From the listing below, pick out each line with the word "width".

------------------------------------

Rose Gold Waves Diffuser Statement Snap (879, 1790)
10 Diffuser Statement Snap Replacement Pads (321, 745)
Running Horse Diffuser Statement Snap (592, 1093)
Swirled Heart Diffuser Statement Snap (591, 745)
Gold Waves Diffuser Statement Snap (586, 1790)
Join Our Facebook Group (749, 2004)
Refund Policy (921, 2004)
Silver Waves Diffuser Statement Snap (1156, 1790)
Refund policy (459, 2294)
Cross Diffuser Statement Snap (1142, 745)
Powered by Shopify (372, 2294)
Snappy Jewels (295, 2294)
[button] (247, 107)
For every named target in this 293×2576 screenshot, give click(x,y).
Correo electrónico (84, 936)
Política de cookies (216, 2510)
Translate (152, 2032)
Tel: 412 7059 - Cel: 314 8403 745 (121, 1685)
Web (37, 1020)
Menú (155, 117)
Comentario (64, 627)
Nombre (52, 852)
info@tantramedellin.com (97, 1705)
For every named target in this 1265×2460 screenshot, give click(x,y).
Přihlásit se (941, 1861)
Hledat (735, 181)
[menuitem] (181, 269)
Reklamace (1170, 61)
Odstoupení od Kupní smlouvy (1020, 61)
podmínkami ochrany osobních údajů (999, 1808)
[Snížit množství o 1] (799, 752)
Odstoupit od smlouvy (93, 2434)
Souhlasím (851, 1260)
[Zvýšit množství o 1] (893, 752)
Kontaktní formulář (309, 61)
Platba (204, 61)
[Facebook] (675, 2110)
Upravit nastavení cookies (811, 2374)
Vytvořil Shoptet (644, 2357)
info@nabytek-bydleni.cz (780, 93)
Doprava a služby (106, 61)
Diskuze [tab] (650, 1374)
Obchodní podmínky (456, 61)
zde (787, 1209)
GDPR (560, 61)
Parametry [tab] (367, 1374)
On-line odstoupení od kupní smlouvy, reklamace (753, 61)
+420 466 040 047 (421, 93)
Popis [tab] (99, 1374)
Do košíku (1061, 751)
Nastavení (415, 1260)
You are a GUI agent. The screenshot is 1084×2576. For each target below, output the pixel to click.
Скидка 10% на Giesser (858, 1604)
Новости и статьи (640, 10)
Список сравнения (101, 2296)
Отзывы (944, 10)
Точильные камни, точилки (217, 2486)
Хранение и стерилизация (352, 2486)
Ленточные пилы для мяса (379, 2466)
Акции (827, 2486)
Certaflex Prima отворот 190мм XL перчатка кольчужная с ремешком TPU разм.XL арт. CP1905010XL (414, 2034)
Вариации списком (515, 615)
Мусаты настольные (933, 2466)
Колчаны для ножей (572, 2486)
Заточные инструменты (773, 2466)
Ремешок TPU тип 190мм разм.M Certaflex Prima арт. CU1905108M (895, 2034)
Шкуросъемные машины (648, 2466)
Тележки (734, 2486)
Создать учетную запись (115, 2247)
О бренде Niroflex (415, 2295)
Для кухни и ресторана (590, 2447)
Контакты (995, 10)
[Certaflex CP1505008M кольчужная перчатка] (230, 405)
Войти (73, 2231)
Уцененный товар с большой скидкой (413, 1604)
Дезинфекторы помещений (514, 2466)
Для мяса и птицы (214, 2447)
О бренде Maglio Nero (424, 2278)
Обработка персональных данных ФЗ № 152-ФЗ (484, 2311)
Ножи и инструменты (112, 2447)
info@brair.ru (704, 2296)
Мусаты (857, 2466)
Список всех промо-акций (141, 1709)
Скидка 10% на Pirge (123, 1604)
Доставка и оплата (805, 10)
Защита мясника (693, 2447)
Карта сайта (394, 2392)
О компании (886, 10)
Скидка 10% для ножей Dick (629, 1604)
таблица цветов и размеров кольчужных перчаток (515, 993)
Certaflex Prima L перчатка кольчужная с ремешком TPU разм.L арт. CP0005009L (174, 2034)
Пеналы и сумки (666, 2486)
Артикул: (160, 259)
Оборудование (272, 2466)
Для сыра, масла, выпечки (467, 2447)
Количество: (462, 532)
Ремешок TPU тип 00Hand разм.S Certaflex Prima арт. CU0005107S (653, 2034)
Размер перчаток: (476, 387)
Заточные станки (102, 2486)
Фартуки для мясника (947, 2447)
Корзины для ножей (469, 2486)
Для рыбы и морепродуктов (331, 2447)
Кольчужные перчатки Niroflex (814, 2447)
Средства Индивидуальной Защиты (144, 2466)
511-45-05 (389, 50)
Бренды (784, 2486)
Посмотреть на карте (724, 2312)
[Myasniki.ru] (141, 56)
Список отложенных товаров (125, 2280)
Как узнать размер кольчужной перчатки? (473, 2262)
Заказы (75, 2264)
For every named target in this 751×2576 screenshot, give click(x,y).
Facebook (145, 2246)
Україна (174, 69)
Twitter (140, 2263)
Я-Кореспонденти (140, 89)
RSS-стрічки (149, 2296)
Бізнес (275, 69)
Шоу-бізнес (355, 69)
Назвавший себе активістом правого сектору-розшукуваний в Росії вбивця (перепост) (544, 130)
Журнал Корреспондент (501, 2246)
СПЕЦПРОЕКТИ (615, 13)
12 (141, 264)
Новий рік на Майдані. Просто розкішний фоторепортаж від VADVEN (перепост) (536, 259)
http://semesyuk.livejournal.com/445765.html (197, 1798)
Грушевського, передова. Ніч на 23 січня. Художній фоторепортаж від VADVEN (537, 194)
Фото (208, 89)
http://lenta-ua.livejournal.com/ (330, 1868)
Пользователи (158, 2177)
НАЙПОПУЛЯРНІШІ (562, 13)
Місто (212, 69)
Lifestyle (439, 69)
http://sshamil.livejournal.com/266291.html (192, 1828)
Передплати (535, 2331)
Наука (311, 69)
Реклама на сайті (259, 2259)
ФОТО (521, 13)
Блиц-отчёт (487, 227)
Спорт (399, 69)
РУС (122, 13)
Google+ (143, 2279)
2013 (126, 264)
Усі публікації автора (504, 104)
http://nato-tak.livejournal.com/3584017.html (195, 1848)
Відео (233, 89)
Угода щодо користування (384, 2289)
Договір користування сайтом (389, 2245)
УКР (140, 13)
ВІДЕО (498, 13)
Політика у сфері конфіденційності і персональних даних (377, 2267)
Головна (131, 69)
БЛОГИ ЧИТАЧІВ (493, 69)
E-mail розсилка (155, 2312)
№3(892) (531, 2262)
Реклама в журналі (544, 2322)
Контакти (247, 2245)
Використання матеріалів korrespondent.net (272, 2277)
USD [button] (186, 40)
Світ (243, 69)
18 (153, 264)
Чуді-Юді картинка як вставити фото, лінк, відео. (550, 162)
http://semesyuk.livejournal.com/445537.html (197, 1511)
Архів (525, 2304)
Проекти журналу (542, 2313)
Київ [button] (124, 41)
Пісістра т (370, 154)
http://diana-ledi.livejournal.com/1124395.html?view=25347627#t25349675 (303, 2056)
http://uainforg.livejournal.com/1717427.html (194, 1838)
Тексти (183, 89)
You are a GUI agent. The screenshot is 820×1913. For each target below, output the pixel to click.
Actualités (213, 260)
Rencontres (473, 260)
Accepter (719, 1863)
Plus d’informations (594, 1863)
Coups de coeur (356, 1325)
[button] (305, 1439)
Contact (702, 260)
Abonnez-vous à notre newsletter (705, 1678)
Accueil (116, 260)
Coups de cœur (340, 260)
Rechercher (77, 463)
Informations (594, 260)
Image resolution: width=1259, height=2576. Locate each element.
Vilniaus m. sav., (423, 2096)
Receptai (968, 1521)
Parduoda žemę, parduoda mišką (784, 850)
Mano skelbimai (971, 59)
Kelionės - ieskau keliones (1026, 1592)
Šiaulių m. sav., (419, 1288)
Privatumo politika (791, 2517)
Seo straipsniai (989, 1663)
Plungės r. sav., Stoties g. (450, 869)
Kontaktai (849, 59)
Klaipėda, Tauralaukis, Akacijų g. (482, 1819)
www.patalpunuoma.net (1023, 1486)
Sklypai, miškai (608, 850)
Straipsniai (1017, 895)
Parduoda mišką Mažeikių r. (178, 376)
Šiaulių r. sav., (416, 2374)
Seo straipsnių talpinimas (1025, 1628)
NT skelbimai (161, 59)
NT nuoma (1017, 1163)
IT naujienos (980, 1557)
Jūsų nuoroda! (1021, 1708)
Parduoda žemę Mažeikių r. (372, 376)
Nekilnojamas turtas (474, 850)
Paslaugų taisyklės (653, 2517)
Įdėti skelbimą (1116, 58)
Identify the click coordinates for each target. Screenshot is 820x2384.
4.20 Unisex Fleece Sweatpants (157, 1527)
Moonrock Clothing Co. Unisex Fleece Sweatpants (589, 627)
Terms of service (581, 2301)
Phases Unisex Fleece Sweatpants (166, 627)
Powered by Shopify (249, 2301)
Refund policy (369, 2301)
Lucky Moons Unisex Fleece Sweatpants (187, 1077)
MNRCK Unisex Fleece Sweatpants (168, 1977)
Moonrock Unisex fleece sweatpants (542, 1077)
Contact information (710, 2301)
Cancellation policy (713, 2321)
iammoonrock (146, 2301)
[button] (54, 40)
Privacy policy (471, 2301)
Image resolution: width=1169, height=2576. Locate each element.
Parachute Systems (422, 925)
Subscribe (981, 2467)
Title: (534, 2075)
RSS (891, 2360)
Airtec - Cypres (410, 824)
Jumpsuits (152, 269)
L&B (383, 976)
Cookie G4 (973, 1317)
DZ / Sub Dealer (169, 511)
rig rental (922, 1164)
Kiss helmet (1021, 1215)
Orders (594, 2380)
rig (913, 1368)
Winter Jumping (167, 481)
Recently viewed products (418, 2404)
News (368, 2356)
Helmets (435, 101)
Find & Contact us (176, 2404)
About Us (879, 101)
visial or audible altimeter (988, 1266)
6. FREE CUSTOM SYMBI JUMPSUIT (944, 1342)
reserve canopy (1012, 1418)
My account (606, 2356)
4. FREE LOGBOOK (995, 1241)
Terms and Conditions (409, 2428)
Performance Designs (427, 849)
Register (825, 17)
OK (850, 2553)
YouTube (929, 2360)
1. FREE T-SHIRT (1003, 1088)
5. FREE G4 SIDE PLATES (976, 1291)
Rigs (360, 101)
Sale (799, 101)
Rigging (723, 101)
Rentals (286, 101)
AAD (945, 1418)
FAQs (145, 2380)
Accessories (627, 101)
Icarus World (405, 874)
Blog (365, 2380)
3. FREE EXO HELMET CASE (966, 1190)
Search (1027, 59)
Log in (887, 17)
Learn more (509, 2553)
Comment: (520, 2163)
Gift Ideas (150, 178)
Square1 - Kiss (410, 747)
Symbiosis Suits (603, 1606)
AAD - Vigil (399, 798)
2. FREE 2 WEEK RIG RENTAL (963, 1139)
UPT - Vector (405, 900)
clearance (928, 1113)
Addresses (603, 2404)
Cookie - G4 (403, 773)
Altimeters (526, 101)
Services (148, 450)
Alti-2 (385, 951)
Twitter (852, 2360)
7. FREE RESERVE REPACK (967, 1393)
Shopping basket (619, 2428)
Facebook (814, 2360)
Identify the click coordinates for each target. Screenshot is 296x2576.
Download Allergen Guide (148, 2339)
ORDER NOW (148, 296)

------------------------------------

■ **Solved exercise**
Image resolution: width=1259, height=2576. Locate each element.
Image resolution: width=1169, height=2576. Locate each element.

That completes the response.